WHAT TO WORK ON
Make an exact copy of all the entries shown below.

---*---

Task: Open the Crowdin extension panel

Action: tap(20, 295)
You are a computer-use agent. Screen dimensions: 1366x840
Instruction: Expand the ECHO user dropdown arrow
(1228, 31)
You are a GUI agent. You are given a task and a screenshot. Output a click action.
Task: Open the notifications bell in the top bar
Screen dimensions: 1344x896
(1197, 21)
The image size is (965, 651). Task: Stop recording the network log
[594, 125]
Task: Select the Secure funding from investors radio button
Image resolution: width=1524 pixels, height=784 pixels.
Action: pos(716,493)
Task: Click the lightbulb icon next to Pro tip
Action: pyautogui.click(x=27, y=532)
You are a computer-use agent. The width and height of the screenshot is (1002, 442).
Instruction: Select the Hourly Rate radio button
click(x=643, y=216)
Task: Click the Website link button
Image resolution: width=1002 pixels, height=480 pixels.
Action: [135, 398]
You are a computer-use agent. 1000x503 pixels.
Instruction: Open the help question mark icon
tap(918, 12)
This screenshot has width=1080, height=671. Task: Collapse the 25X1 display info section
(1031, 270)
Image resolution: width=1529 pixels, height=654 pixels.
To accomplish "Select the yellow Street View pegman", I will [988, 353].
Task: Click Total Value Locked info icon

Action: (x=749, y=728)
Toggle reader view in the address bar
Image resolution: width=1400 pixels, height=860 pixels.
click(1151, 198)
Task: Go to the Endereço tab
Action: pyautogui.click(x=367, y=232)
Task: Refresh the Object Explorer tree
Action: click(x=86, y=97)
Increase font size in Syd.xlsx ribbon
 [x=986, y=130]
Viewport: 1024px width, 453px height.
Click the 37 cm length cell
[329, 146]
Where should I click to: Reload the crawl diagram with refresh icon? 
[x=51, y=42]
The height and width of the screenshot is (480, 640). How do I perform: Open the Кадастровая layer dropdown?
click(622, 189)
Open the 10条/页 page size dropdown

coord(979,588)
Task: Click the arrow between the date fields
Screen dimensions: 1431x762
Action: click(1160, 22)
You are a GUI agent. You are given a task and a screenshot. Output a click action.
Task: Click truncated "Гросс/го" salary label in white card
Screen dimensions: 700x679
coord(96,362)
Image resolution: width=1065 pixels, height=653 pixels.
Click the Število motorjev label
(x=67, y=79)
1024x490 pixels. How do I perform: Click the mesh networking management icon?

---*---

RESPONSE AREA
Task: Open the Crowdin extension panel

Action: tap(20, 295)
You are a computer-use agent. Screen dimensions: 1366x840
Instruction: Expand the ECHO user dropdown arrow
(1228, 31)
You are a GUI agent. You are given a task and a screenshot. Output a click action.
Task: Open the notifications bell in the top bar
Screen dimensions: 1344x896
(1197, 21)
The image size is (965, 651). Task: Stop recording the network log
[594, 125]
Task: Select the Secure funding from investors radio button
Image resolution: width=1524 pixels, height=784 pixels.
Action: pos(716,493)
Task: Click the lightbulb icon next to Pro tip
Action: pyautogui.click(x=27, y=532)
You are a computer-use agent. The width and height of the screenshot is (1002, 442).
Instruction: Select the Hourly Rate radio button
click(x=643, y=216)
Task: Click the Website link button
Image resolution: width=1002 pixels, height=480 pixels.
Action: [135, 398]
You are a computer-use agent. 1000x503 pixels.
Instruction: Open the help question mark icon
tap(918, 12)
This screenshot has width=1080, height=671. Task: Collapse the 25X1 display info section
(1031, 270)
Image resolution: width=1529 pixels, height=654 pixels.
To accomplish "Select the yellow Street View pegman", I will [988, 353].
Task: Click Total Value Locked info icon

Action: (x=749, y=728)
Toggle reader view in the address bar
Image resolution: width=1400 pixels, height=860 pixels.
click(1151, 198)
Task: Go to the Endereço tab
Action: pyautogui.click(x=367, y=232)
Task: Refresh the Object Explorer tree
Action: click(x=86, y=97)
Increase font size in Syd.xlsx ribbon
 [x=986, y=130]
Viewport: 1024px width, 453px height.
Click the 37 cm length cell
[329, 146]
Where should I click to: Reload the crawl diagram with refresh icon? 
[x=51, y=42]
The height and width of the screenshot is (480, 640). How do I perform: Open the Кадастровая layer dropdown?
click(622, 189)
Open the 10条/页 page size dropdown

coord(979,588)
Task: Click the arrow between the date fields
Screen dimensions: 1431x762
Action: click(1160, 22)
You are a GUI agent. You are given a task and a screenshot. Output a click action.
Task: Click truncated "Гросс/го" salary label in white card
Screen dimensions: 700x679
coord(96,362)
Image resolution: width=1065 pixels, height=653 pixels.
Click the Število motorjev label
(x=67, y=79)
1024x490 pixels. How do I perform: Click the mesh networking management icon?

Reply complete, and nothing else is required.